-- start of DOCUMENT EXCERPT --
Blackwatertown is a small village in County Armagh, Northern Ireland. It sits on the River Blackwater, in the townland of Lisbofin, at the border with County Tyrone. The village is around  north of Armagh city, and the villages of Benburb and Moy are nearby. Blackwatertown had a population of 376 in the 2011 Census. The River Blackwater enters Lough Neagh west of Derrywarragh Island and is navigable from Maghery to Blackwatertown.

History
In 1575, during the Tudor conquest of Ireland, the English built a fort at what is now Blackwatertown, to control this important river crossing in the heart of Gaelic Ulster. Most of the fort was on the eastern bank of the river, and there was a stone tower on the western bank. In February 1595, at the outset of the Nine Years' War, a Gaelic force led by Art MacBaron O'Neill assaulted and captured the fort from the English.

This fort is referenced in the village's Irish name, An Port Mór ("the great fort"). The wider townland is also called Lisbofin, from Lios Bó Finne meaning "fort of the white cow", which may refer to one of the ringforts in the area.
-- end of DOCUMENT EXCERPT --
**EXERCISE**
Copy the entire Blackwatertown passage word for word. The items come from a separate source unrelated to the Blackwatertown passage.
-- start of DATA EXTRACT --
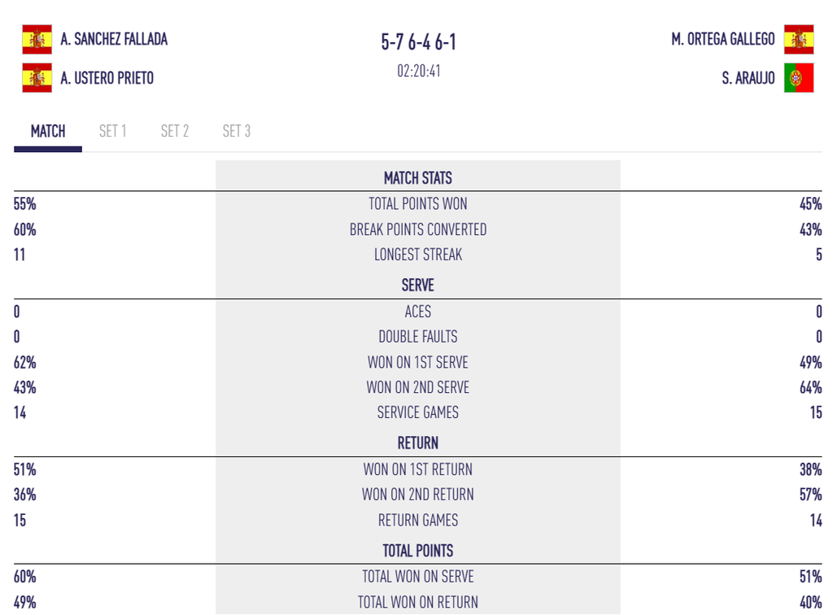833x615 pixels.
Task: Click the MATCH STATS section header
Action: click(x=418, y=178)
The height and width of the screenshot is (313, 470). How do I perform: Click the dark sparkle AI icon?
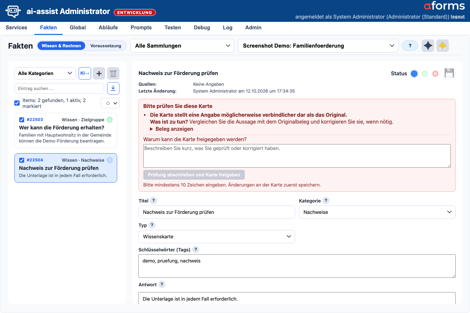(x=428, y=46)
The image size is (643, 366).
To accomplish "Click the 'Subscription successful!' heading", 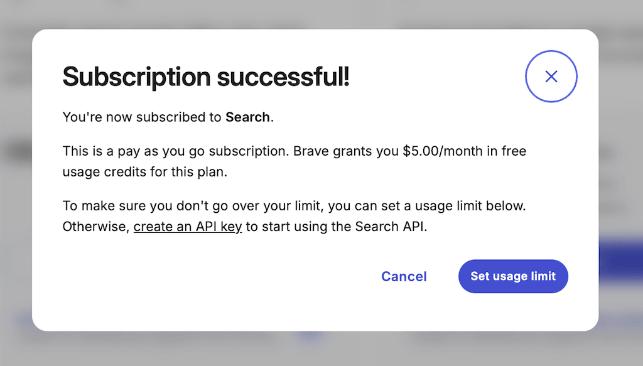I will click(x=206, y=77).
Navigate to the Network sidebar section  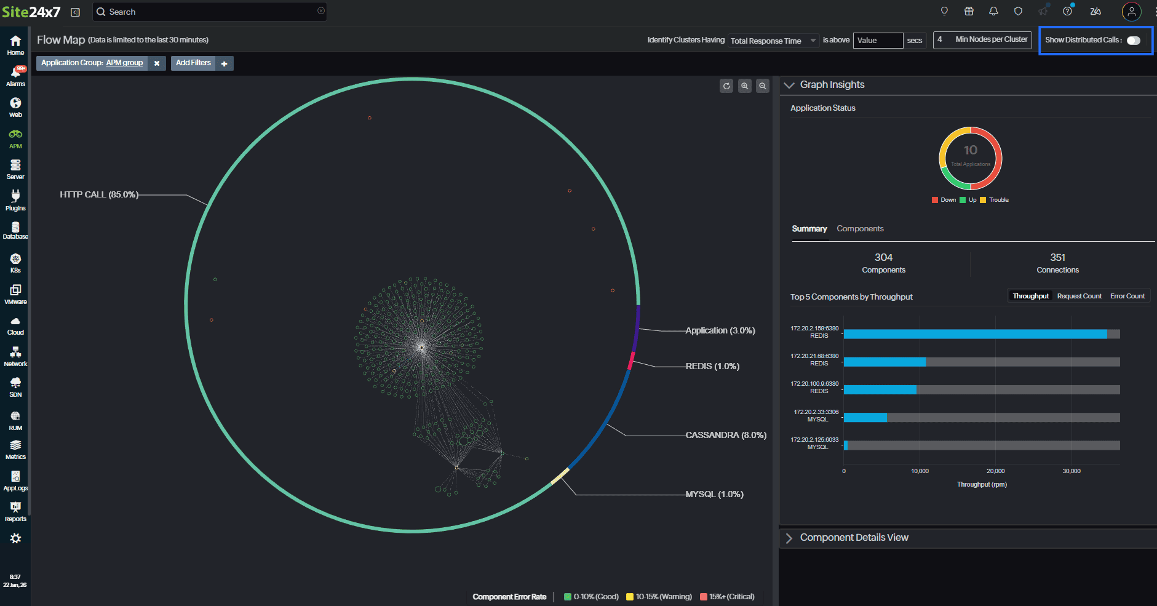[15, 354]
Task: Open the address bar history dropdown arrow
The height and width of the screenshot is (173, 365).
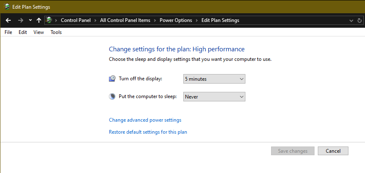Action: (x=351, y=20)
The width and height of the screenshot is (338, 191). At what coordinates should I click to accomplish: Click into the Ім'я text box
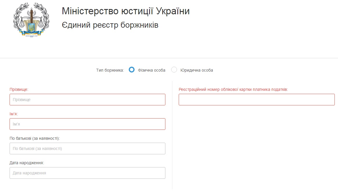pyautogui.click(x=87, y=124)
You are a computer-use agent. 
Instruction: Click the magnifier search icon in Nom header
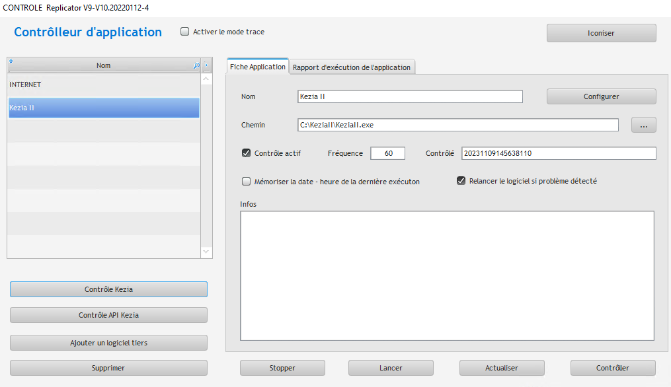(196, 66)
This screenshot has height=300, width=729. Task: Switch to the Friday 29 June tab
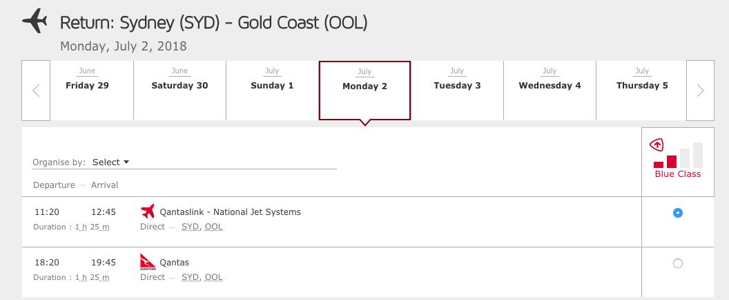click(x=88, y=91)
-- end of DATA EXTRACT --
**FULL OUTPUT**
Blackwatertown is a small village in County Armagh, Northern Ireland. It sits on the River Blackwater, in the townland of Lisbofin, at the border with County Tyrone. The village is around  north of Armagh city, and the villages of Benburb and Moy are nearby. Blackwatertown had a population of 376 in the 2011 Census. The River Blackwater enters Lough Neagh west of Derrywarragh Island and is navigable from Maghery to Blackwatertown.

History
In 1575, during the Tudor conquest of Ireland, the English built a fort at what is now Blackwatertown, to control this important river crossing in the heart of Gaelic Ulster. Most of the fort was on the eastern bank of the river, and there was a stone tower on the western bank. In February 1595, at the outset of the Nine Years' War, a Gaelic force led by Art MacBaron O'Neill assaulted and captured the fort from the English.

This fort is referenced in the village's Irish name, An Port Mór ("the great fort"). The wider townland is also called Lisbofin, from Lios Bó Finne meaning "fort of the white cow", which may refer to one of the ringforts in the area.